Usually such digital tools also give you access to a third party, individual asset manager. So you can also talk to an actual human who’ll advise you on your particular situation.

Goals of Asset Management

Whether a company, or digital, the goals of asset management are the same:

  • Keep fixed and current assets accurately recorded: meeting your liabilities and giving you a clear picture of any inefficiencies.
  • Mitigate risk
  • Measure the asset lifecycle cost 
  • Increase the rate of return
  • Grow your business by making more money 

Benefits of Asset Management

There are 2 levels of asset management benefits you can achieve. The first is at business level, where there are several gains from having a tight rein on the assets in your company. The second is at the investment level, where the benefits of professional asset management services are defined.

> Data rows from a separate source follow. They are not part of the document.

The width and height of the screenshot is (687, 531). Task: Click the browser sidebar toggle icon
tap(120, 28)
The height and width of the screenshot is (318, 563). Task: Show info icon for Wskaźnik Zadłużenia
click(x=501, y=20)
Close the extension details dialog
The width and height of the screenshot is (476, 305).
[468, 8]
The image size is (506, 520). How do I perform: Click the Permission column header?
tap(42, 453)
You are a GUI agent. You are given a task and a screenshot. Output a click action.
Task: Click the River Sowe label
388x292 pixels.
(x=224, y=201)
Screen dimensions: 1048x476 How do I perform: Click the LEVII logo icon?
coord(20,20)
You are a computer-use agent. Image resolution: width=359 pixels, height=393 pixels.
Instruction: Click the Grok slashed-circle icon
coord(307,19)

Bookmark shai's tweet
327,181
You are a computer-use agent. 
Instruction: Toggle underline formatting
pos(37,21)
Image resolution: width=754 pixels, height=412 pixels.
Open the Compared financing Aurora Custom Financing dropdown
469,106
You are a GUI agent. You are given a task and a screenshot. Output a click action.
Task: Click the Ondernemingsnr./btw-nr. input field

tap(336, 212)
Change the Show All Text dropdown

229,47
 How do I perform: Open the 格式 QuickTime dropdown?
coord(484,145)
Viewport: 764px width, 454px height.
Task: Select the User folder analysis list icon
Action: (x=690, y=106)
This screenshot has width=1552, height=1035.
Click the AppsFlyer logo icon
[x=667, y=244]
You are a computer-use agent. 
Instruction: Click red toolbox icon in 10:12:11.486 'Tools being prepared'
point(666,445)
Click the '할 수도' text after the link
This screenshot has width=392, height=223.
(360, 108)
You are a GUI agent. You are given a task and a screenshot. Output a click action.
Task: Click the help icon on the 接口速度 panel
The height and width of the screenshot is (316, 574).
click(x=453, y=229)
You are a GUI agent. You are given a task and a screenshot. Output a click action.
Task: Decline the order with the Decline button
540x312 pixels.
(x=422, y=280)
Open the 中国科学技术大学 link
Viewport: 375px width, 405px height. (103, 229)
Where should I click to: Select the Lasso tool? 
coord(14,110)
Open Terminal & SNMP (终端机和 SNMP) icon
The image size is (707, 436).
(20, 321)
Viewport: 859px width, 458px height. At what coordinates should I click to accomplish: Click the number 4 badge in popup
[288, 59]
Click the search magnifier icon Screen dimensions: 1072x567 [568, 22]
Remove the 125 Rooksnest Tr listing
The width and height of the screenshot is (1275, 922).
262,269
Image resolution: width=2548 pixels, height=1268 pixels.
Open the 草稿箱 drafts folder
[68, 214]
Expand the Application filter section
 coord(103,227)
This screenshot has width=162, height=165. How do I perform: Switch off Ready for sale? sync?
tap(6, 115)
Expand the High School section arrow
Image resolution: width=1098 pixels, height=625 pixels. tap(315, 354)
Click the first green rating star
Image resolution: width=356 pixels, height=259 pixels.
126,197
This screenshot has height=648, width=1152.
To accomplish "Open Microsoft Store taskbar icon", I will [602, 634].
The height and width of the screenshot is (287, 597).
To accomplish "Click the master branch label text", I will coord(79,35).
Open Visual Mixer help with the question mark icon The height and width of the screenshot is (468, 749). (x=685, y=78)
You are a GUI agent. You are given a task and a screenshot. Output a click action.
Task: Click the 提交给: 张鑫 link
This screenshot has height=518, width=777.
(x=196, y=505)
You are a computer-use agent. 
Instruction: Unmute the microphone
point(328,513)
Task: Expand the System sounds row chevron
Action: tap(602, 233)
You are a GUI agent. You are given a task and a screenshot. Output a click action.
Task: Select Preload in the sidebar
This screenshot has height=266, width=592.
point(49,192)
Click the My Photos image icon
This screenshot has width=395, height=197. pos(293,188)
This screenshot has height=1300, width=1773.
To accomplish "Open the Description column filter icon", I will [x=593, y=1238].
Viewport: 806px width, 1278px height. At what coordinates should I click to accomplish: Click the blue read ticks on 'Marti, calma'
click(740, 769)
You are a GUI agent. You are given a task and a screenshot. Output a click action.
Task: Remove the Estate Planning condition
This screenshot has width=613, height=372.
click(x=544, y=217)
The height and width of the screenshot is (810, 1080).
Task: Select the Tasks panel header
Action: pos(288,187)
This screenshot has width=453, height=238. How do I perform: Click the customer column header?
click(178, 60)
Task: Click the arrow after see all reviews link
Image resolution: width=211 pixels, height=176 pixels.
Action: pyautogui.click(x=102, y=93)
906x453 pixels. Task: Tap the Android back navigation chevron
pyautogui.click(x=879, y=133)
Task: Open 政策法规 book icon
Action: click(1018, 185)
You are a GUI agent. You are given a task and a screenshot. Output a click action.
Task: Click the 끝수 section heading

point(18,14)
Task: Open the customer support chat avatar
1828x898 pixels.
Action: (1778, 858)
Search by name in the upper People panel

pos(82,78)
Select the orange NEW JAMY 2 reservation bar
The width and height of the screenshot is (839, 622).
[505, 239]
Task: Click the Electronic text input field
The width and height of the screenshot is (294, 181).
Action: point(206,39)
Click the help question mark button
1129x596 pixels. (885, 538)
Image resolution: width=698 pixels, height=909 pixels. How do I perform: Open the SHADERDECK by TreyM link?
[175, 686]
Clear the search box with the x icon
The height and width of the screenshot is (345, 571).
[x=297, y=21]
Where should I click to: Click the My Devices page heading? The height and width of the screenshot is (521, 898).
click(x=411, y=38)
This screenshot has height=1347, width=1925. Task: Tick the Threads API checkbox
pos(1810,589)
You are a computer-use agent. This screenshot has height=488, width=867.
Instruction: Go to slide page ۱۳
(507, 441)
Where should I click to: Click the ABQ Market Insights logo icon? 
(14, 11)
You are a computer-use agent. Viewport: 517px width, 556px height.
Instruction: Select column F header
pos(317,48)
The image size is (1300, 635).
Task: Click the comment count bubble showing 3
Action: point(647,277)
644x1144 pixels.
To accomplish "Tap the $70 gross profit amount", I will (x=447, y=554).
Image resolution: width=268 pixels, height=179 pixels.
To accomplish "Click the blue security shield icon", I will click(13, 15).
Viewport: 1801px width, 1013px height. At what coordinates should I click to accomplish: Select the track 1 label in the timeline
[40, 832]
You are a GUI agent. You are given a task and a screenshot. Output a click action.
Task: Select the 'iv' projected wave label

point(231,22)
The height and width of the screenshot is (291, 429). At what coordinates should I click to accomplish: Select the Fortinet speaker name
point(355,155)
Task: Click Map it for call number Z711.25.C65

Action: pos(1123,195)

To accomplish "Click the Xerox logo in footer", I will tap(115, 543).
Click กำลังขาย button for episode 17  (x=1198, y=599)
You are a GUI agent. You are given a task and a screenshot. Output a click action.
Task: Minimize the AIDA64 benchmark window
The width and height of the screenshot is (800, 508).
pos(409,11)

Business Level Benefits of Asset Management

You meet your liability to accurately record the value of your business assets on your financial statements.

Tracking assets through their full life cycles highlights any areas of waste or ghost assets, leading to greater efficiency. Having this information in one place also improves future purchase decisions because you can easily see what you already have and avoid unnecessary expenditure.

Reporting is made easier because all the current information you need to satisfy HMRC is collected and collated as you go. 

Investment Level Benefits of Asset Management Services

It’s like anything, a professional is paid to use their expertise to your benefit. And that’s exactly what asset managers do. They use their skills and experience, alongside all the vast resources available to them, to meet your financial goals. And all within the risk boundaries you initially set together. Asset managers make autonomous decisions about your investments to get you the best rate of return. They do their job, while you get on with running your business.

Creating an Asset Management Strategy

At the moment, if your business is small, it may seem unnecessary to put too much time into effective asset management. But, as it’s already part of your financial reporting, it’s a good idea to decide how you’re going to do it now – before your amount of assets becomes more overwhelming.

You’ve got 3 main jobs to get started on your asset management strategy.

  1. Asset Inventory

You can’t organise something properly until you know exactly what it is. So you need to do a deep stock check and create a complete asset inventory. This means listing each asset’s details; when you got it, where it is and its current value.

  1. Asset Life Cycle Calculation

It’s not just the purchase price that’s involved here. You also need to know the whole costs for each asset for its entire, usable life-cycle. This includes any maintenance, service and disposal costs. Pay particular attention to items with a fast depreciation rate, like vehicles and IT equipment.

  1. What Are Your Aims?

This means setting your financial targets. If you intend to use asset management services, they’ll need to know the financial objectives they’re trying to achieve on your behalf. This is where you dig into how to make money while mitigating the unavoidable risks, and come up with a financial plan.

Whatever size your business currently is, you’re likely to be doing most of the first 2 tasks as part of your usual business admin. It's exciting to plan how you can use your assets in an investment capacity, as your business continues to grow. And it never hurts to get the thinking done in advance even if you’re not quite ready. Asset management planning should dovetail beautifully with your business's existing financial plans - with everything working together towards clear goals.